A City Council divided over salary and other contract issues on Tuesday hired a retired city manager from San Luis Obispo as Rohnert Park’s interim city manager Tuesday.
John Dunn, who will be paid $15,900 a month plus a $2,000 housing and car allowance, steps into what has become somewhat of a revolving-door position at the head of a city with severe budget problems.
“He’s ready to go and he understands our problems,” said Mayor Pam Stafford.
Under his contract, Dunn, who retired in 2000 after 13 years as San Luis Obispo’s top government official, is guaranteed six months of his one-year contract.
The contract was approved on a 3-2 vote. Council members Amie Breeze and Joe Callinan, who voted against Dunn’s contract, said that with the city already negotiating with a new and permanent city manager, it was too expensive and fiscally unwise.
“The sticker price is pretty surprising to me and in our budget crunch, I don’t feel it would fiscally responsible,” Breeze said.

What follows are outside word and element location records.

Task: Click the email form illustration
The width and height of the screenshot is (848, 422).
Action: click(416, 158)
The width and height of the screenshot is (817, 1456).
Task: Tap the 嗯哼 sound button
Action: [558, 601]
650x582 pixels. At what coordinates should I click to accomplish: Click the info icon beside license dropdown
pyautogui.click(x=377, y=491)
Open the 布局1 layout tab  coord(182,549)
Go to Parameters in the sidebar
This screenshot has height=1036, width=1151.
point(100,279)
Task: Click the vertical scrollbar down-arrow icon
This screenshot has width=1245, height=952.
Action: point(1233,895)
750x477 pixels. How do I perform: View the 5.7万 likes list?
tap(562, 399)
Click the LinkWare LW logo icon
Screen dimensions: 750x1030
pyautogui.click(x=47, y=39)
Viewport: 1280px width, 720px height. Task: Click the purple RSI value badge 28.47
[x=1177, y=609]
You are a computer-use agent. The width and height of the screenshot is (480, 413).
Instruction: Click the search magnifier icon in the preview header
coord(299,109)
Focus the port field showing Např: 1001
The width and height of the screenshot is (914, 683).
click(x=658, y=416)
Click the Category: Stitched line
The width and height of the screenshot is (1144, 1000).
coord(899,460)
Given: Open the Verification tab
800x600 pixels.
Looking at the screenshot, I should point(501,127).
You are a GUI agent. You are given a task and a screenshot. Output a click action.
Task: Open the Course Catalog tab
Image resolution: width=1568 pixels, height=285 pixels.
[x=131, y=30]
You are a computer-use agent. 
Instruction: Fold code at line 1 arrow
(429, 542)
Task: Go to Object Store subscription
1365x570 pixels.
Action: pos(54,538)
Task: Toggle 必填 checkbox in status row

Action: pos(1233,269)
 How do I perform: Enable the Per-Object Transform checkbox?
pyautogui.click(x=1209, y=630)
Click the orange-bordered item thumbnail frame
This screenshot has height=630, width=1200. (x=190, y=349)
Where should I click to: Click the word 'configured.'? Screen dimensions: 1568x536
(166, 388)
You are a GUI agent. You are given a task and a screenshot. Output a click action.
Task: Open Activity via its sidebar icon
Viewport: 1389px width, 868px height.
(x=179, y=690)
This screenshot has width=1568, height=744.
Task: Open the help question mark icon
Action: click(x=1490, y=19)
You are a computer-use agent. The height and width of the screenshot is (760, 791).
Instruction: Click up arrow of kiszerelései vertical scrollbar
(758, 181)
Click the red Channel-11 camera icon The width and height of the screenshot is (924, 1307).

Callinan said that department heads could rotate through the city manager’s position until it was permanently filled, which he said could take place as soon as in 45 days, and that the terms of Dunn’s contract would hurt the city as it campaigns for a half-cent sales tax measure that proponents say is crucial to its financial viability.
“We’re asking people to sacrifice, to put their money out there, and here we are putting money out the window,” he said. “In my eyes, this would be one of the silliest things this council could do.” Since April 30, Darrin Jenkins, the city’s engineer and development services director, has been serving as acting city manager.
Stafford said that after a year of layoffs and cutbacks, department heads are already stretched to breaking, and could not be expected to effectively take on more work.
“I absolutely do not think that our department heads can be expected to run the city on top of two or three departments,” she said.
In an interview after the vote, Dunn, 74, said he wouldn’t have any trouble working with two council members who think he’s overpaid. “I will work carefully with each council member to address the issues that the city is facing,” he said.
Since his retirement from San Luis Obispo, Dunn also has been an interim city manager in Pismo Beach and Grover Beach.
“I have taken this job on as a challenge to assist the city to deal with the substantial financial challenges they face,” he said Tuesday.
The city faces a budget deficit projected to be about $6 million in the fiscal year that begins in July. The city has cut nearly $6 million in the past nine months in what is now a $26.5 million budget. Officials are now campaigning for Measure E, the half-cent sales tax on the June ballot.
Longtime San Luis Obispo councilman and former mayor Allan Settle said Dunn is a manager who favors two-year budgets and has coped successfully with tough economic times.
Settle said Dunn ran San Luis Obispo’s government in the early 1990s, a time of steep recession during which the state was, as it is today, taking money back from county and city governments to address its own deficit.
“He was always successful in mitigating budget shortfalls,” Settle said. “He knows his business.”
Dunn was assistant city manager of Sunnyvale from 1961 to 1965. In Monterey, he served as assistant city manager from 1967 to 1978 and city manager from 1978 to 1987.
In Rohnert Park, Dunn becomes the fifth top administrator in five years.